No hubo demanda, sólo la carta de un abogado, palabras duras y reuniones interminables. Pero el libro queda afectado. El editor pierde interés por el libro. Y los padres que pudieran haberlo encontrado adecuado para sus hijos, nunca lo encuentran en las librerías. Pero, como con respecto a un niño con un defecto, me negué a darme por vencida. Decidida a presentar el libro de otra forma, dispuse sus elementos para un programa de televisión: Loretta Swit como la madre, Keri Houlihan como la niña. Alan Katz hizo el programa piloto. El programa era tremendo. Pero nunca llegó a rodarse la serie.

– El divorcio es deprimente -dicen los ejecutivos de la cadena.

– Loretta es demasiado vieja -dicen los ejecutivos de la cadena (los cuales, seis meses antes, insistieron en que interpretara el papel). Lo cierto es que hacía una interpretación maravillosa, apoderándose valientemente de algunos de mis manierismos, como hacen las buenas actrices. Con su única combinación de entereza y dulzura, podría haber servido de inspiración a las madres que cuidan solas a sus hijos. Pero la serie la rodaron mujeres y la montaron hombres, como de costumbre. Entre el «Loretta es demasiado vieja» y «el divorcio es deprimente», la serie nació muerta. Cuando la emitieron como un episodio aislado, recibió mejores críticas que la mayoría de mis libros. Luego se perdió en el limbo de los vídeos.

La mitad de las familias norteamericanas están divorciadas en 1986, pero no en las comedias de situación de la televisión. «Divorcio» todavía es una palabra fea en las cadenas de televisión. Unos años después, todos se precipitan a hacer ese tipo de programas.

– Debes de haber sido profética -me dicen ahora los ejecutivos de las televisiones-. Ibas con años de adelanto sobre tu época.

Megan no está a la venta. Los psicólogos infantiles lo descubren y compran en las librerías de segunda mano como ayuda para aconsejar a los niños en pleno divorcio.

Les mando los ejemplares que me quedan. Pero por lo general el libro no se encuentra: otra víctima del divorcio.

Después de ese sabotaje, perdí un poco los nervios y demandé a Jon por acoso, acusándole de no permitirme ganarme la vida y de interrumpir mi trabajo. El acoso es bastante real, pero la ley no está hecha para eso, ni para reparar un corazón destrozado. Esta absurda demanda nueva dura y cuesta mucho, interrumpiendo todavía más mi trabajo.

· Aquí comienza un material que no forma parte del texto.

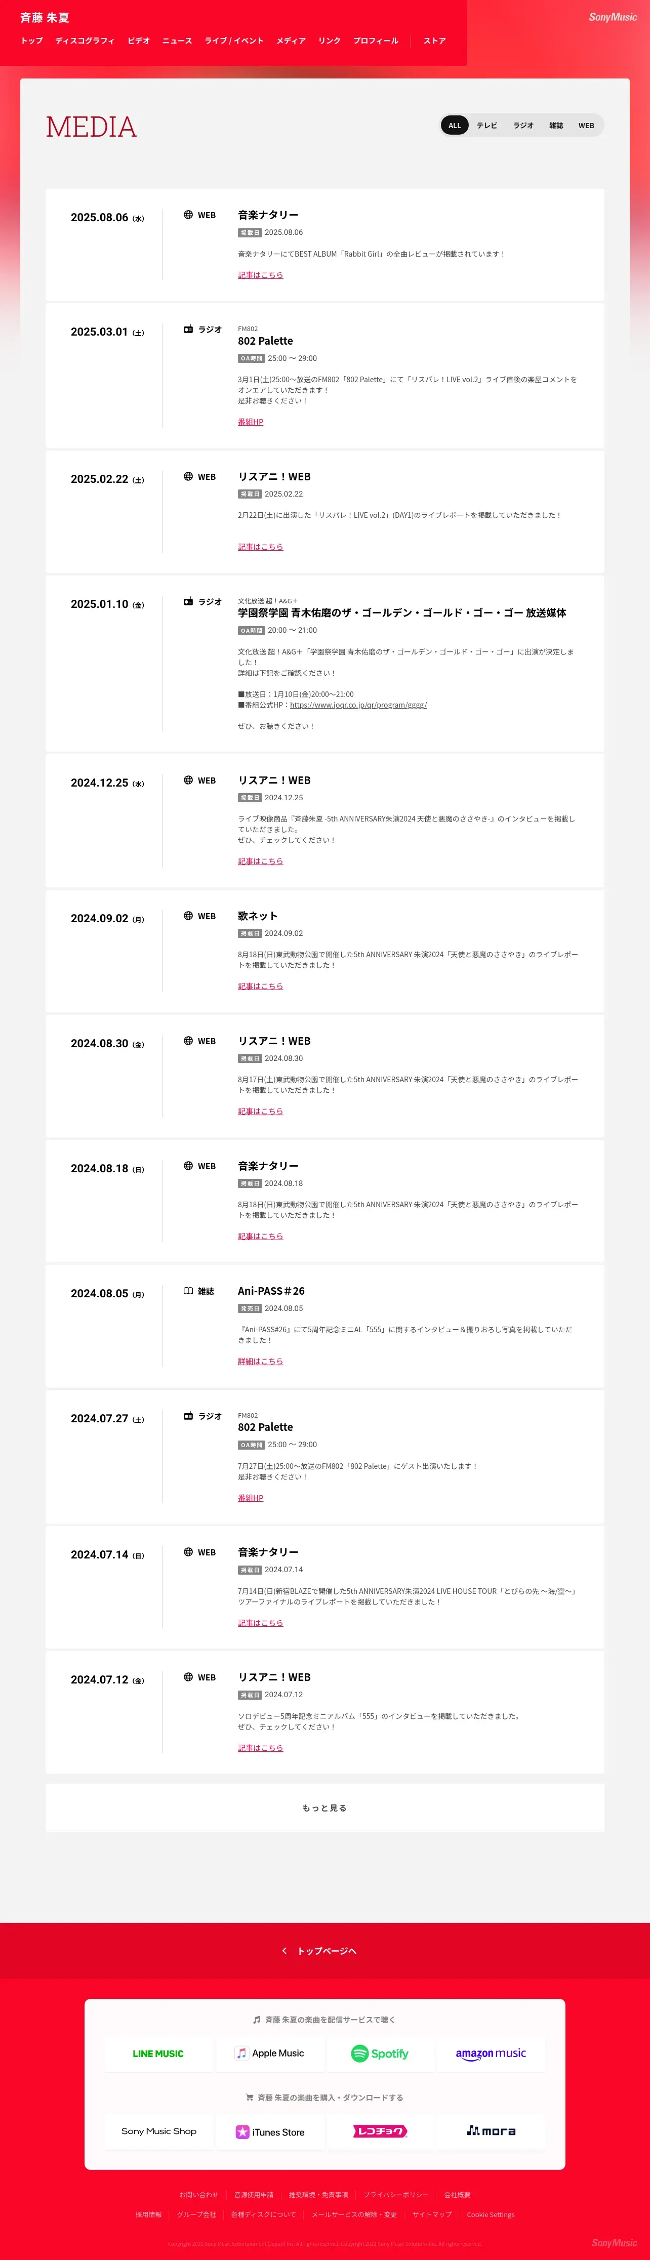Open mora download store logo
The width and height of the screenshot is (650, 2260).
pos(490,2131)
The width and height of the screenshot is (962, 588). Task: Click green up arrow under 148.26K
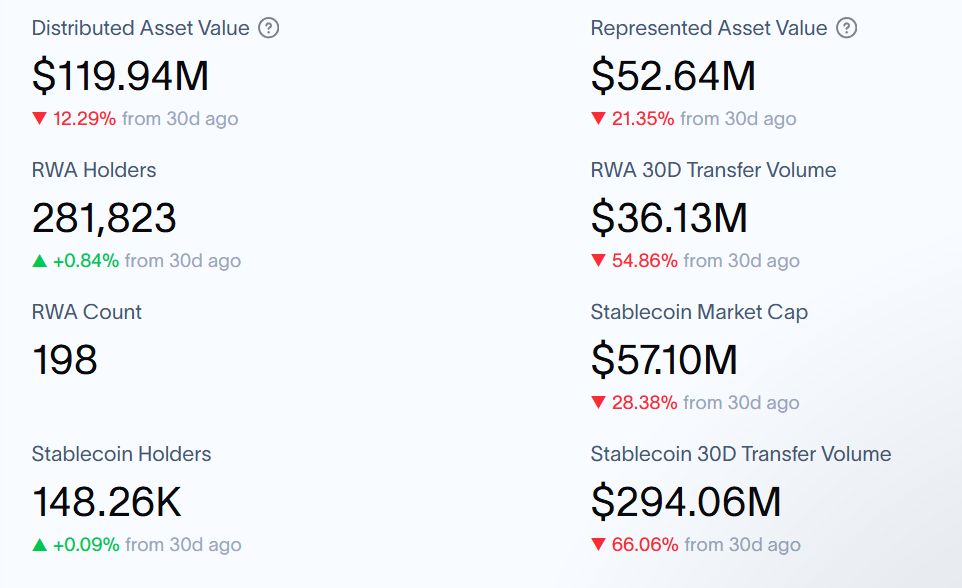40,545
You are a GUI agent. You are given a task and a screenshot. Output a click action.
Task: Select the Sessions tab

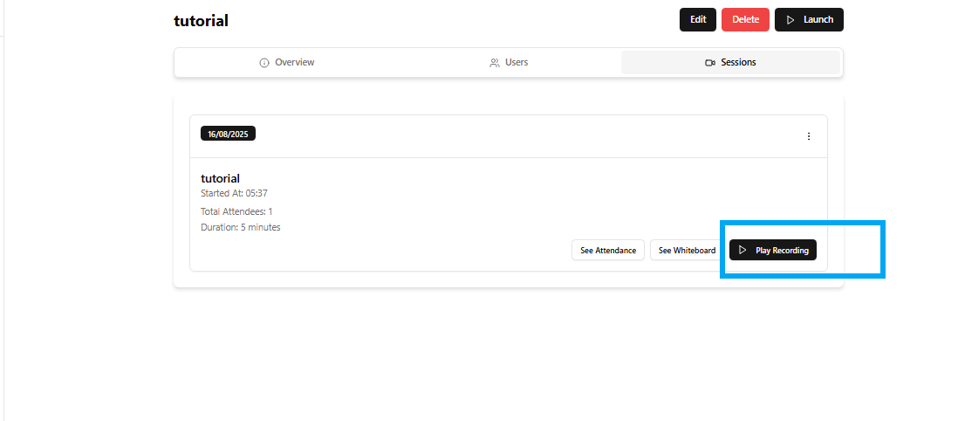coord(730,63)
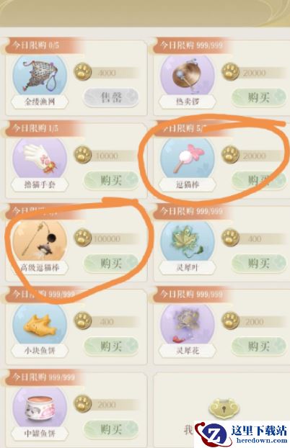Image resolution: width=290 pixels, height=448 pixels.
Task: Buy 灵犀叶 for 400 coins
Action: pyautogui.click(x=259, y=263)
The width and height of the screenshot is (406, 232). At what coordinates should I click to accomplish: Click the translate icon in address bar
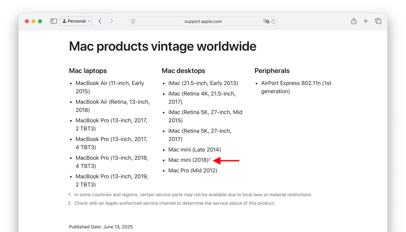[266, 21]
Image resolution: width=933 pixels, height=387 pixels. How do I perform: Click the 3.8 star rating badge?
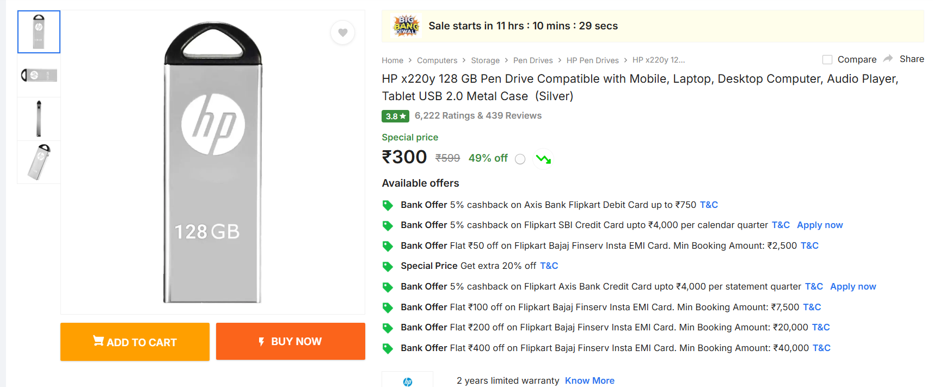pos(395,116)
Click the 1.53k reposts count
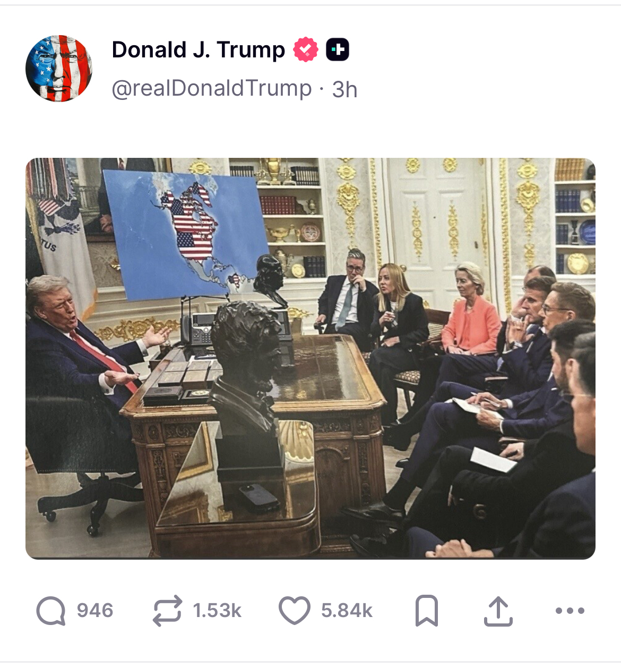The image size is (621, 667). [217, 611]
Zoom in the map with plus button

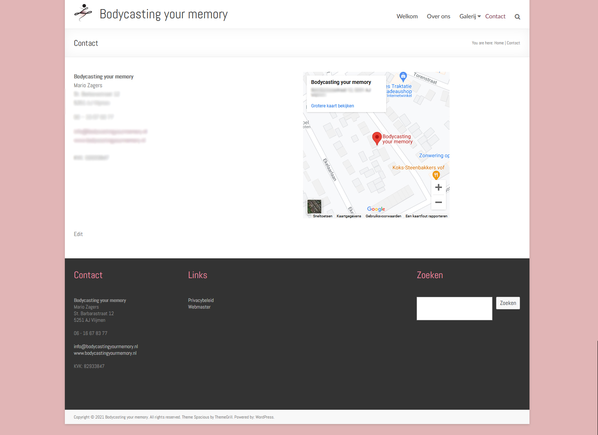point(438,188)
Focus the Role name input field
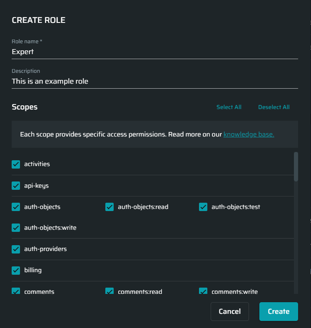The image size is (311, 328). (x=155, y=52)
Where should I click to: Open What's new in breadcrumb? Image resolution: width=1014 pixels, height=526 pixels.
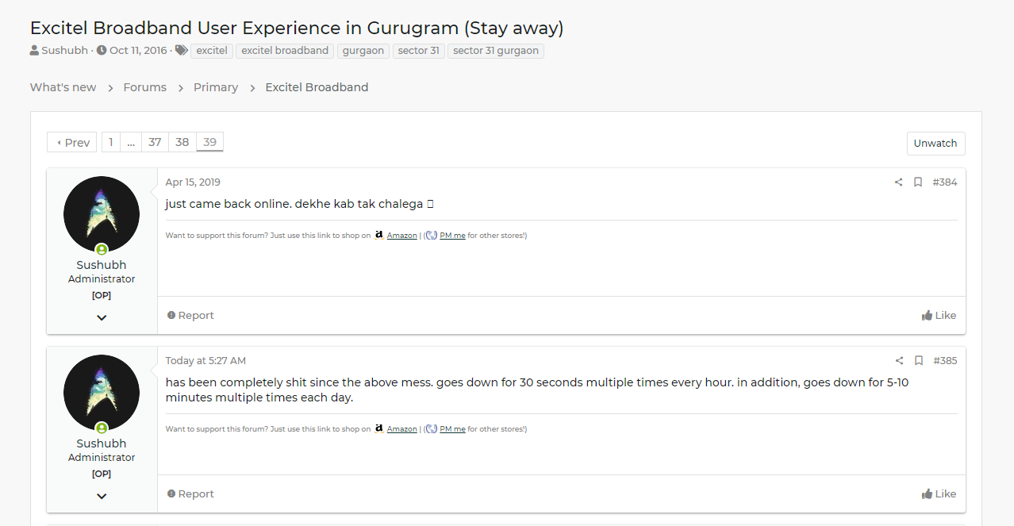(63, 87)
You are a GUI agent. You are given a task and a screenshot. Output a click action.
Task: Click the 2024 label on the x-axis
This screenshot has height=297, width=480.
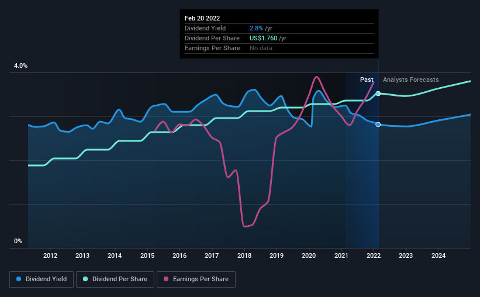click(x=438, y=255)
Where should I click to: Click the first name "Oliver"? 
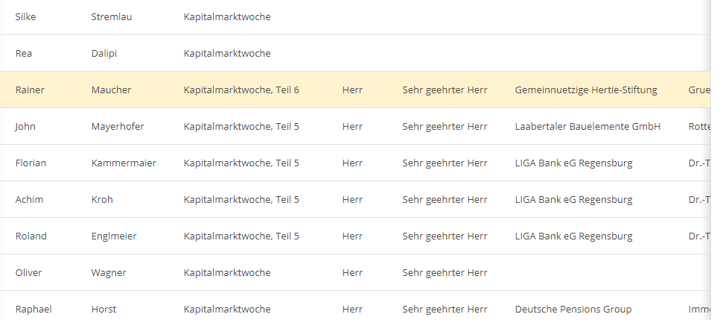click(29, 273)
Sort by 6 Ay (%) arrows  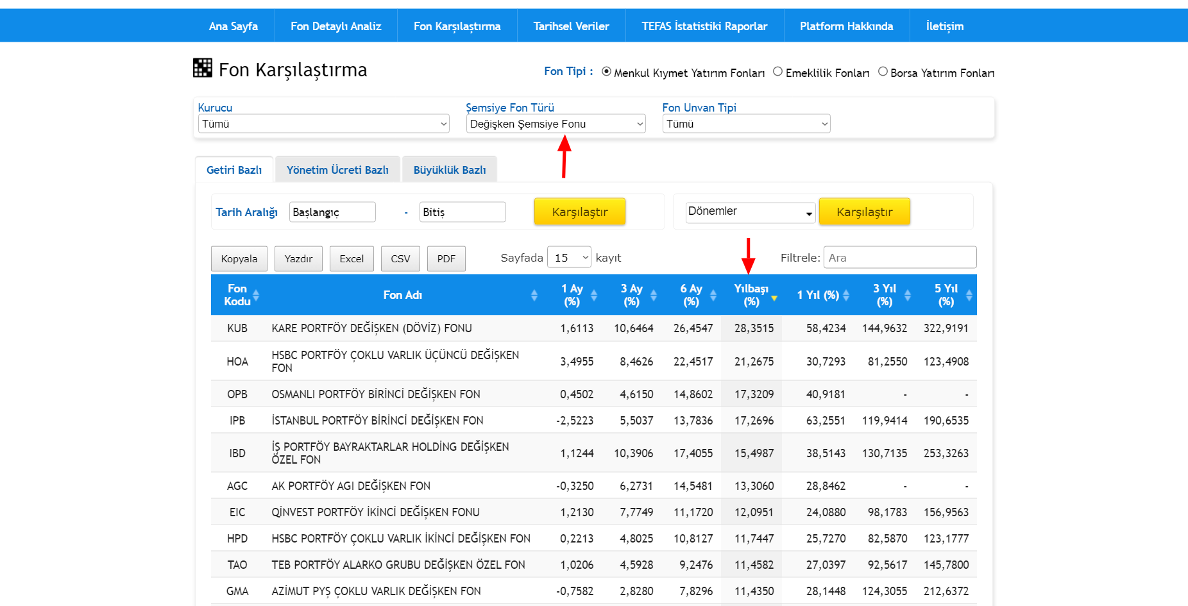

Finalmente, decido que no puedo seguir tan enrabietada con el padre de Molly para seguir con la demanda. Todavía siento ternura por él. Sueño con que algún día seamos amigos. Y quiero continuar con mi vida.

Jon y yo nos hemos molestado uno al otro, nos hemos hecho daño, hecho daño a nuestra hija. Ahora Molly está empezando primero en Dalton. Es hora de aprender a ser padres, si no ya amigos. Estoy instalada, al menos los días de entre semana, en un hermoso apartamento que da al East River, en Manhattan. Hemos puesto cierta distancia entre nosotros y nuestro dolor. La herida ha empezado a cicatrizar. Constantemente se reabre debido a la hija que compartimos. Pero, poco a poco, estamos aprendiendo a compartirla. Los fines de semana Jon y yo nos vemos en Connecticut, Mantengo la casa de Connecticut para que Molly esté cerca de su padre. Además la casa es mi refugio para escribir.